Dataset entries

*****

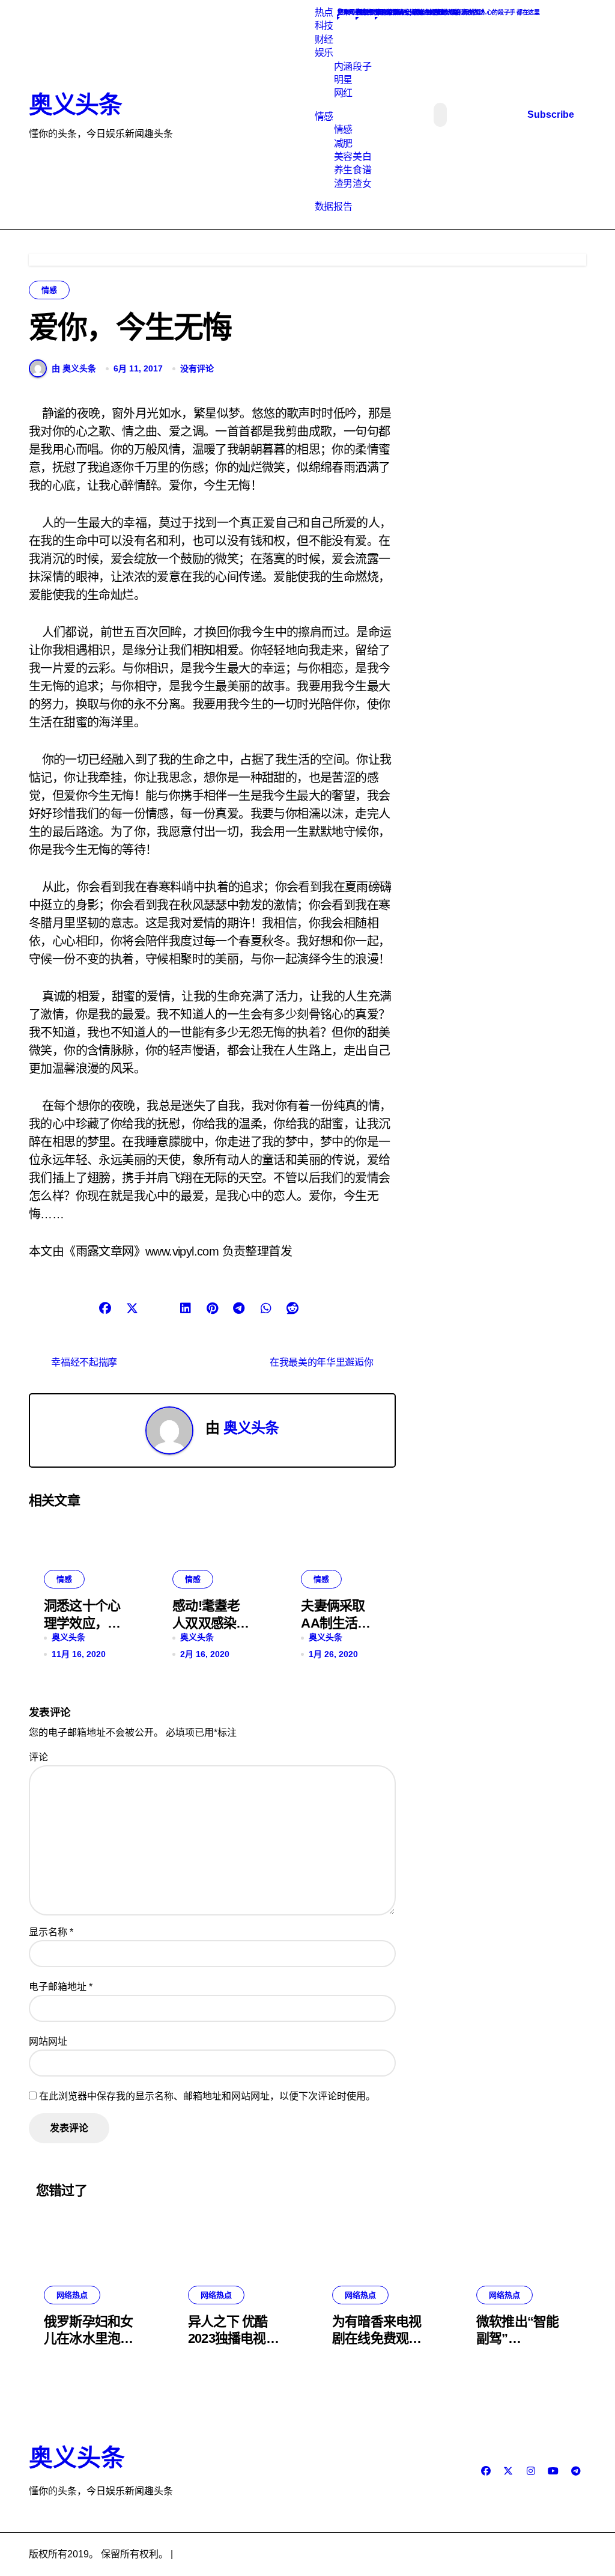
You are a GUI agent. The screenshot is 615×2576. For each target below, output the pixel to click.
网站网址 (48, 2041)
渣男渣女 (352, 184)
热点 (324, 12)
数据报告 (333, 206)
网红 (343, 93)
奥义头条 (75, 104)
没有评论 (197, 368)
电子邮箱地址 (60, 1987)
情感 (324, 116)
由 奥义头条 (74, 368)
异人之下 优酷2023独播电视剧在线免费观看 (233, 2338)
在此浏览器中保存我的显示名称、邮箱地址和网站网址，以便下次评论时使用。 (207, 2096)
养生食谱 (352, 170)
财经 (324, 39)
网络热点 (72, 2295)
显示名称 (51, 1932)
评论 (38, 1757)
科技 (324, 25)
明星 (343, 80)
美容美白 (352, 156)
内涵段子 (352, 66)
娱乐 (324, 52)
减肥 (343, 143)
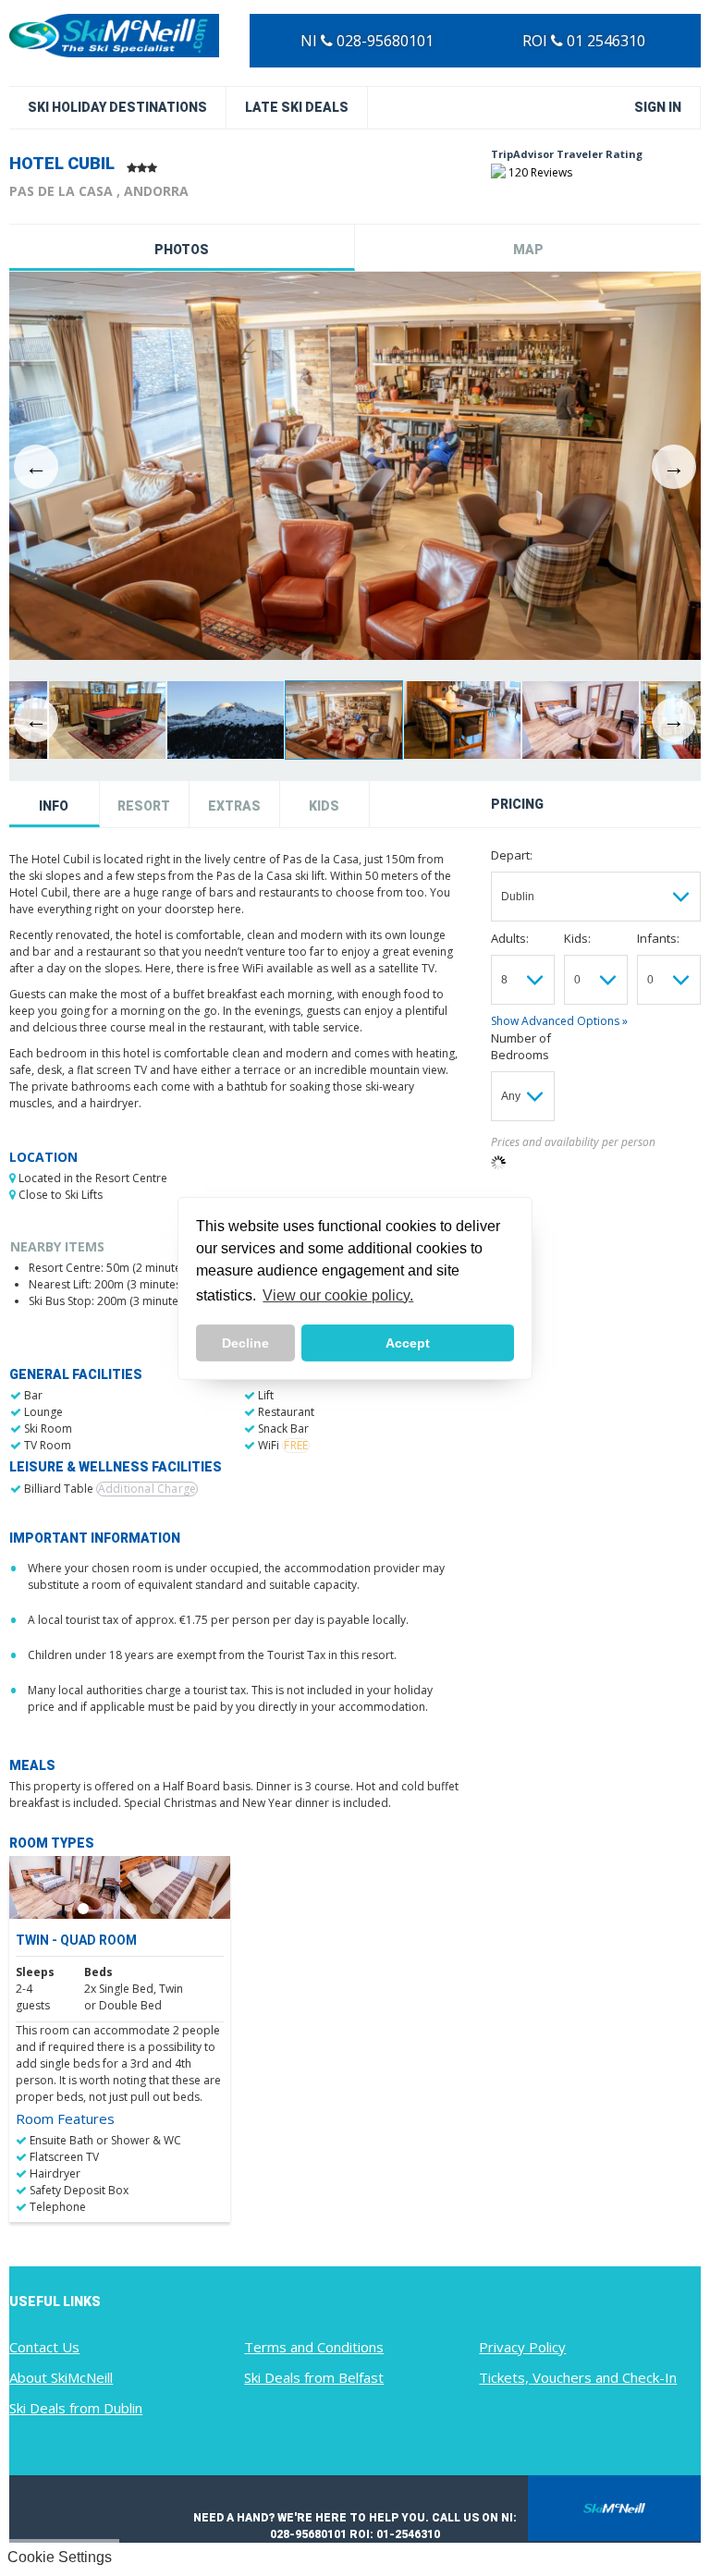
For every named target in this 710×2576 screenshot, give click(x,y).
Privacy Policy (522, 2347)
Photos (181, 249)
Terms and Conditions (314, 2347)
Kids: (577, 938)
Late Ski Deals (297, 107)
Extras (234, 806)
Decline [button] (245, 1343)
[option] (355, 466)
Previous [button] (36, 467)
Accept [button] (408, 1343)
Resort (143, 806)
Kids (324, 806)
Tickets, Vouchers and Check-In (578, 2377)
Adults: (510, 938)
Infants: (658, 938)
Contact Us (44, 2347)
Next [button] (674, 467)
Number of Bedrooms (521, 1046)
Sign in (657, 107)
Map (528, 249)
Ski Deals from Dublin (75, 2408)
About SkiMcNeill (61, 2377)
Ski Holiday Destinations (117, 107)
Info (53, 806)
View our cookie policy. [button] (338, 1295)
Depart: (511, 855)
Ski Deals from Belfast (314, 2377)
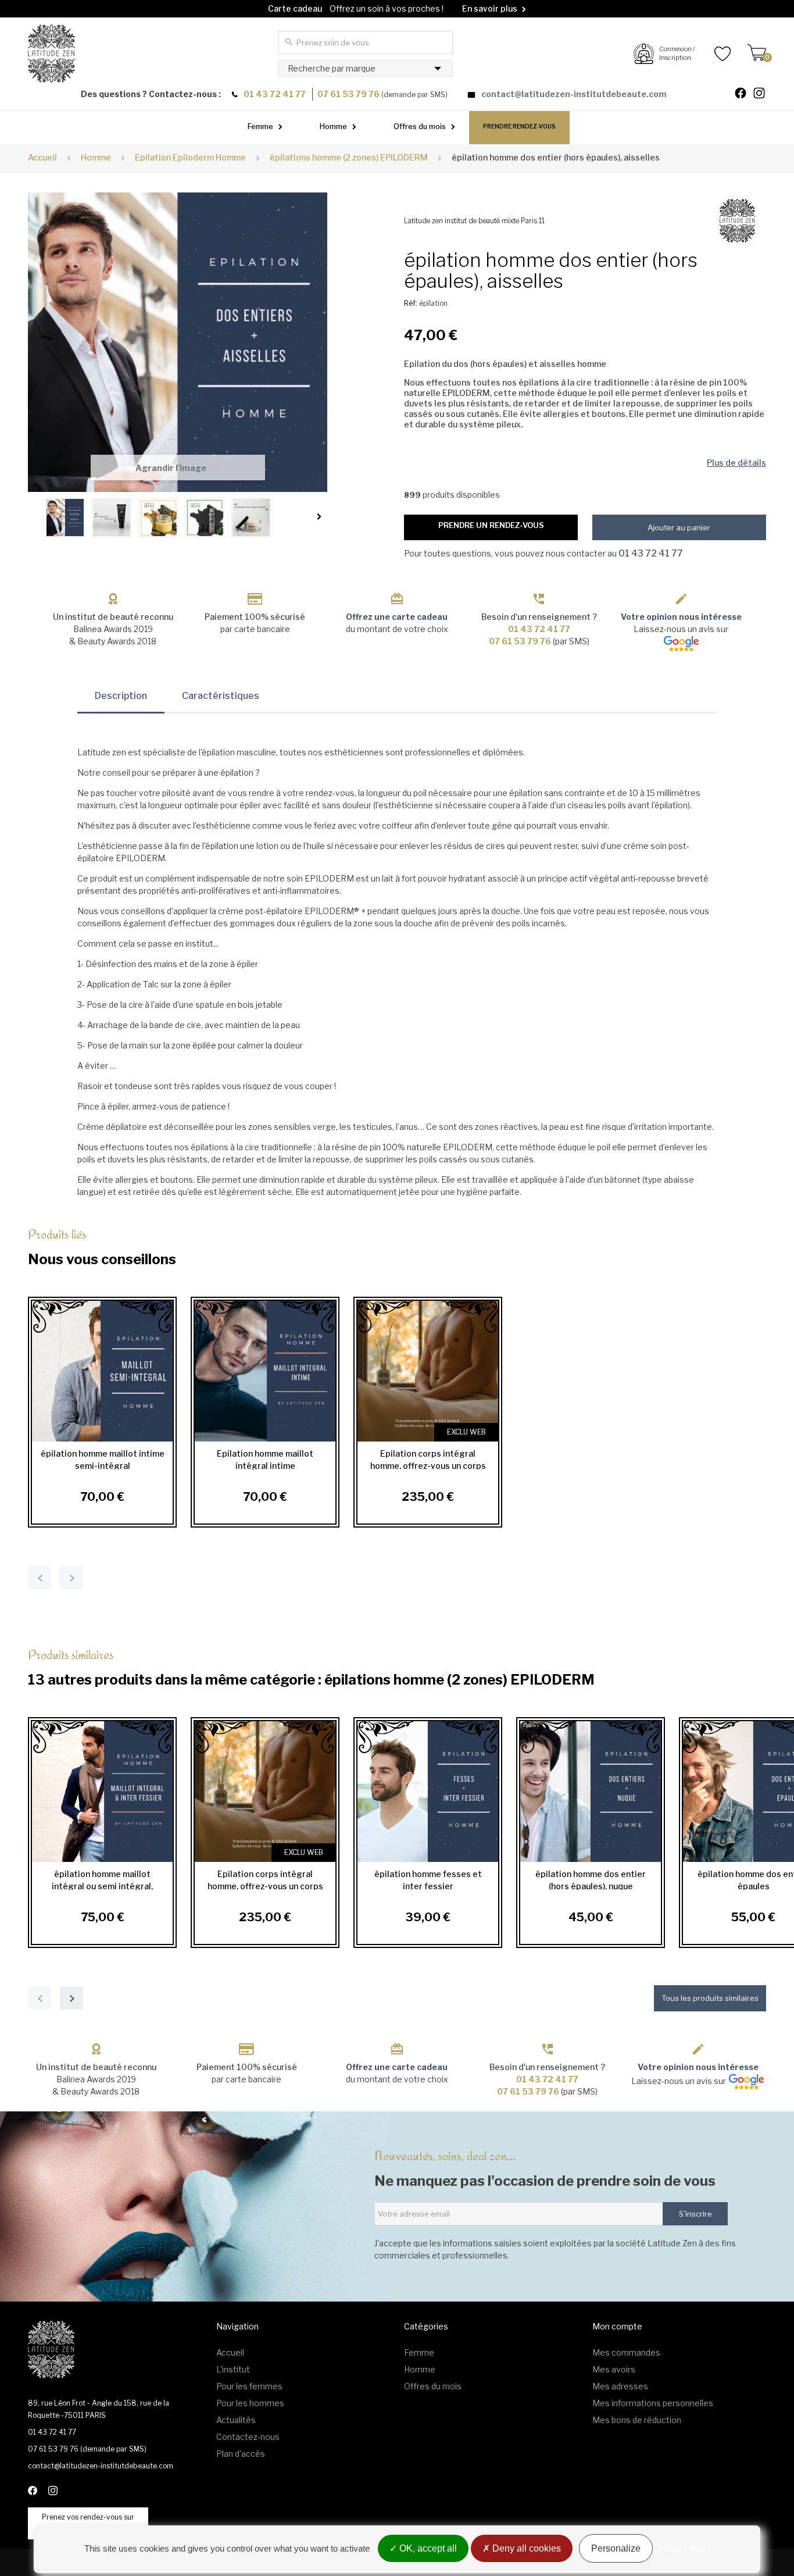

*****

Lines from the entries that contain the word "screenshot" are what the answer must hold.

*ANSWER TO THE PROBLEM*:
You are a GUI agent. The screenshot is 615×2576. For each target below, output the pixel to click.
For every named target in this 710×2576 screenshot, give click(x,y).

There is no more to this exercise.